* _Supplied material_:
- - - -

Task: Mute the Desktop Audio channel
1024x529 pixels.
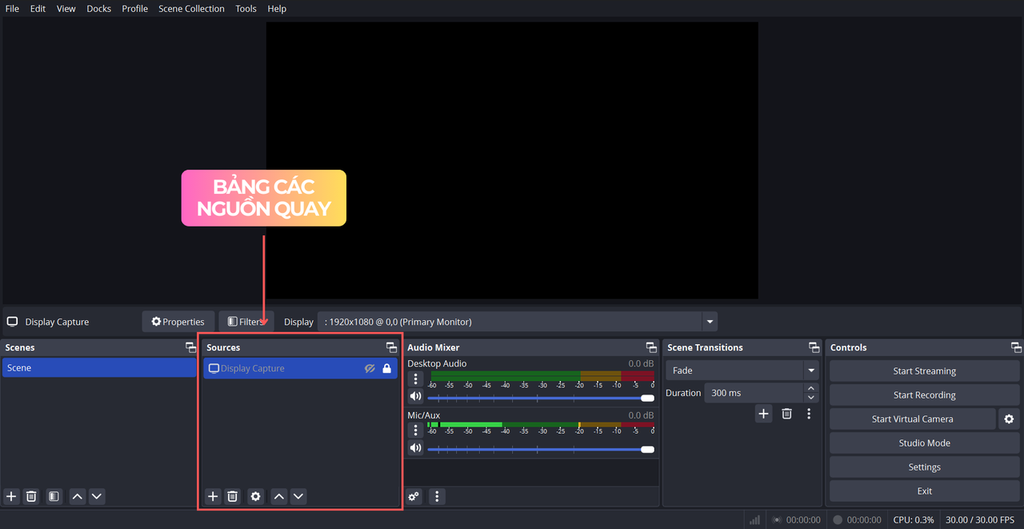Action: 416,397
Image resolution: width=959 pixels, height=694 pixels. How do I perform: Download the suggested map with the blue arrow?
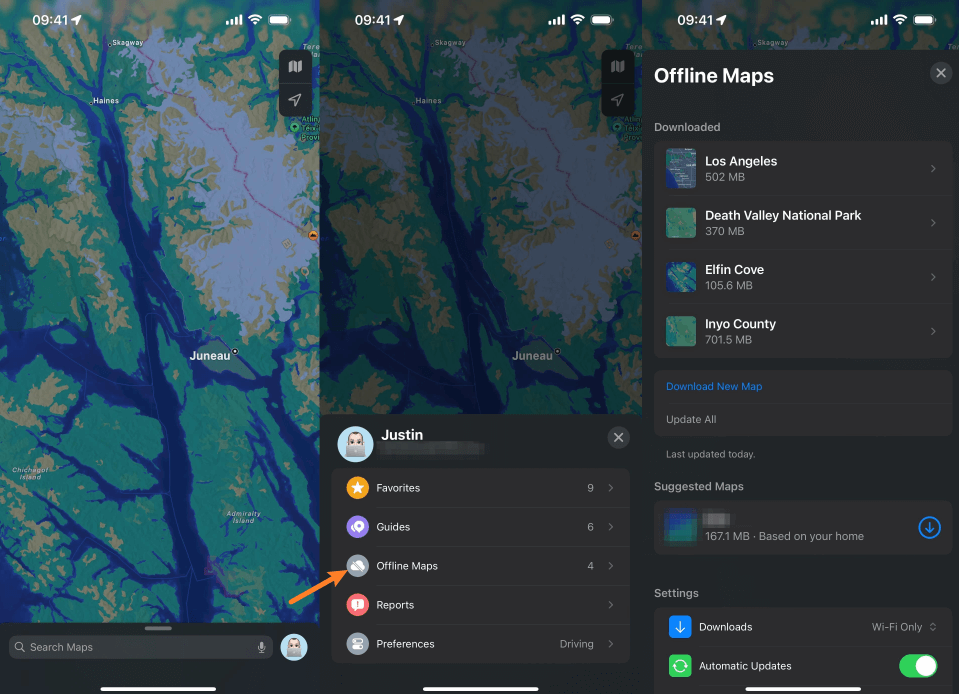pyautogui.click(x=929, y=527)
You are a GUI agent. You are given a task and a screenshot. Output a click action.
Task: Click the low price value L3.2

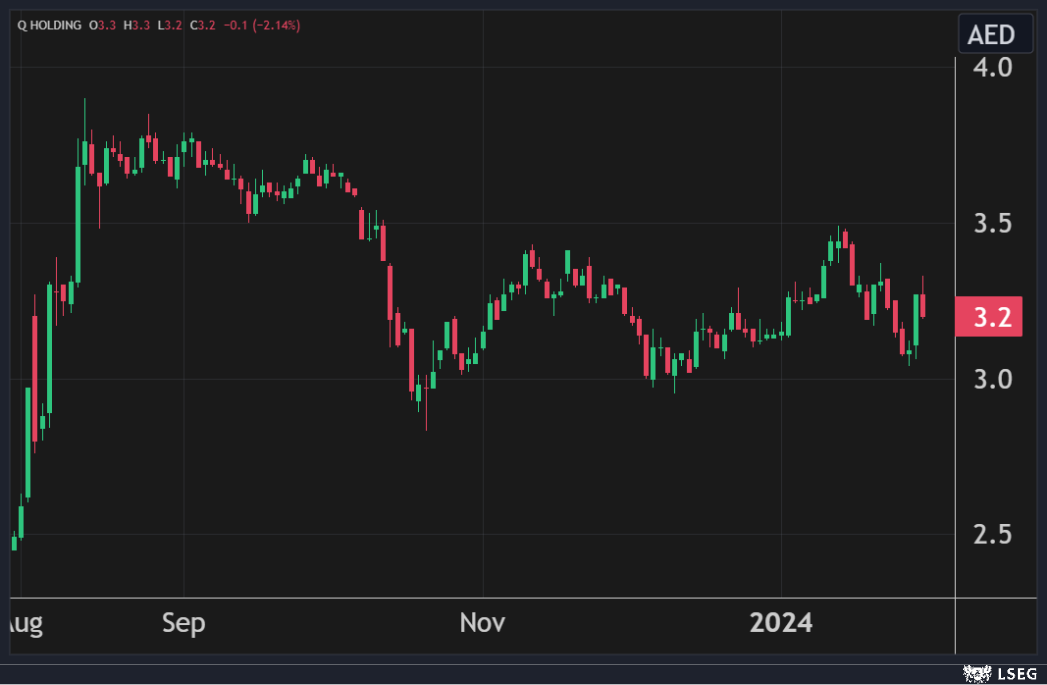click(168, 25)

- - - -

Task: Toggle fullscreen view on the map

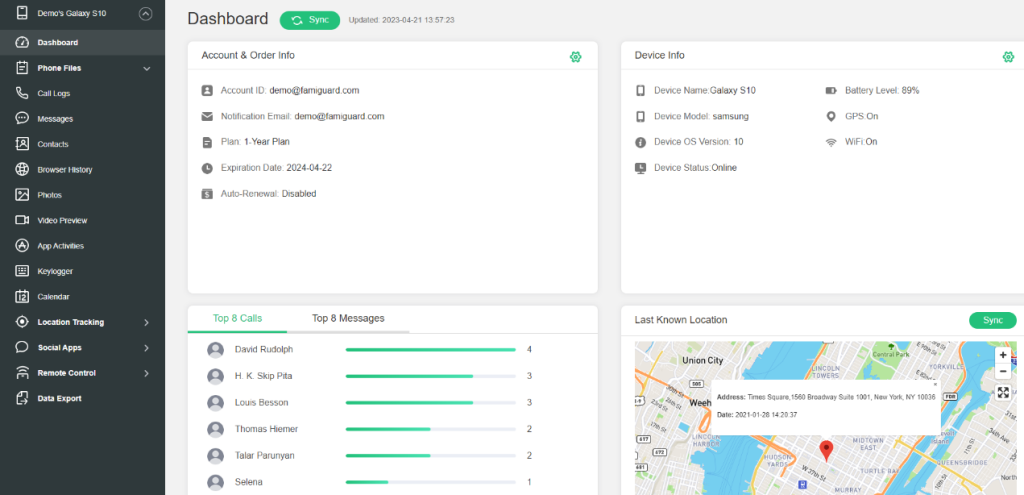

- - - -

* _Exercise instructions_: Although pictures appear among the records above, write out exactly only the lines from the one that has "Task: Mute the Desktop Audio channel" through the one that has "You are a GUI", and leave the pictures out.

* _Result for this exercise_:
Task: Mute the Desktop Audio channel
1024x529 pixels.
Action: 416,397
Image resolution: width=959 pixels, height=694 pixels. How do I perform: Download the suggested map with the blue arrow?
pyautogui.click(x=929, y=527)
You are a GUI agent. You are given a task and a screenshot. Output a click action.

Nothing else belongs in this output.